Inman

A real estate developer invites a homeless couple to live in his $4M mansion. Neighbors aren’t happy

Left with an empty nest, California homeowner and real estate developer Terrence McGrath did what few others would — open his $4 million home to a homeless couple from Oakland.

Greg Dunston and Marie Mckinzie, whom journalist Otis R. Taylor Jr. profiled in a column for the San Francisco Chronicle, had been living on the streets for 10 years when McGrath read about the couple in one of the reporter’s articles. Dunston and McKinzie, McGrath learned, had been camping out in front of the Alameda County Probation Office only to leave later each morning with all of their belongings stuffed in two carts to wait out the day in a nearby public square.

Terry McGrath

McGrath, who has a 4,500-square-foot house in the nearby upscale town of Piedmont, decided to help the couple. He met with Dunston and Mckinzie in a downtown cafe and, after talking to them and seeing the carts with all of their life’s belongings parked outside, allowed them to move into the spare in-law unit in his house for free.

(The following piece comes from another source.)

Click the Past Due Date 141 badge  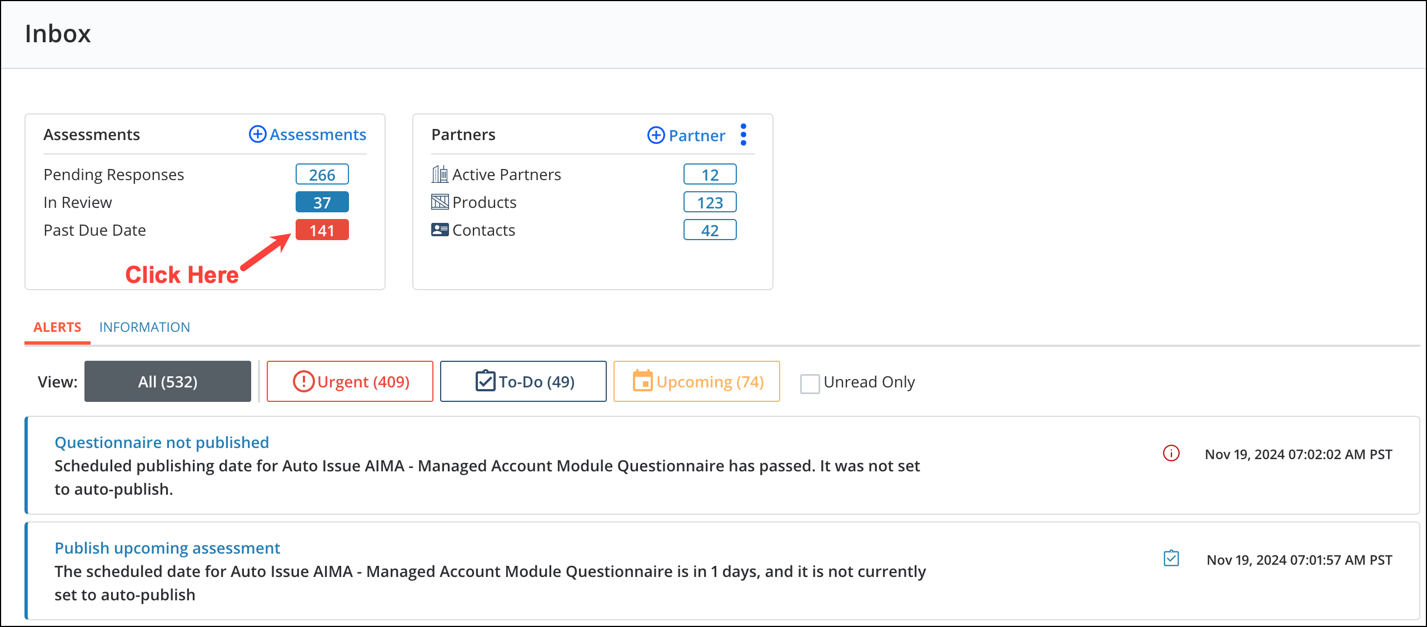(322, 230)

The reason for the offer was simple — McGrath had gone through his own path from poverty to success. Raised in a family of nine kids that occasionally needed welfare to get by, McGrath became a Coldwell Banker agent in the 1980s and then founded a series of real estate development companies that focus on commercial projects in California’s East Bay.

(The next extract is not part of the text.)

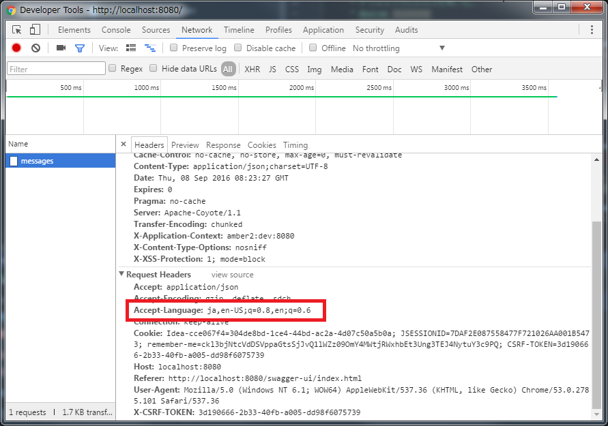Screen dimensions: 608x426
Task: Stop recording the network log
Action: (16, 48)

Today, McGrath heads McGrath Properties and oversees developments of office buildings, parking facilities and commercial plazas as well as industrial and manufacturing plants. McGrath Properties is one of the developers working on a high-rise apartment building going up right next to Oakland’s MacArthur BART Station.

“It’s helped bring me back to my roots as a young kid,” McGrath told The San Francisco Chronicle. “I have a personal obligation to take responsibility when I see injustices. And to me, this is a clear injustice.”

Dunston and Mckinzie first hesitated when presented with the offer — they are black while the town of Piedmont is, according to Zillow, 74 percent white and 18 percent Asian. The median home also clocks in at $2.3 million.

But while the couple was overjoyed to have their own bathroom, it wasn’t long before calls to 911 began to flood the local police department. Even though McGrath sent an email to Piedmont’s chief of police disclosing the agreement, neighbors complained about the smell of marijuana, which is legal in California and which the couple occasionally smoked outside the home. Others called the police to complain about homeless people in their area while a neighborhood association representative called McGrath to warn that some members were worried about the safety of their kids.

“If you say hello to them, they can actually say hello back to you,” McGrath said he told the woman. Piedmont Police Captain Chris Monahan also told the Chronicle that neighbors who were unhappy with Dunston and Mckinzie’s living arrangement would just have to get used to it.

“When people have called, we’ve not even responded,” Monahan said. “We’ve called them and said, ‘Oh no, those are the people that live in the house. (The homeowner’s) trying to help them.'”

Dunston and Mckinzie have been living in McGrath’s house for three months so far and, despite occasionally worrying about creating problems for McGrath with his neighbors, are extremely grateful to have a roof over their heads.

“It feels good being inside for three months,”Mckinzie told the Chronicle.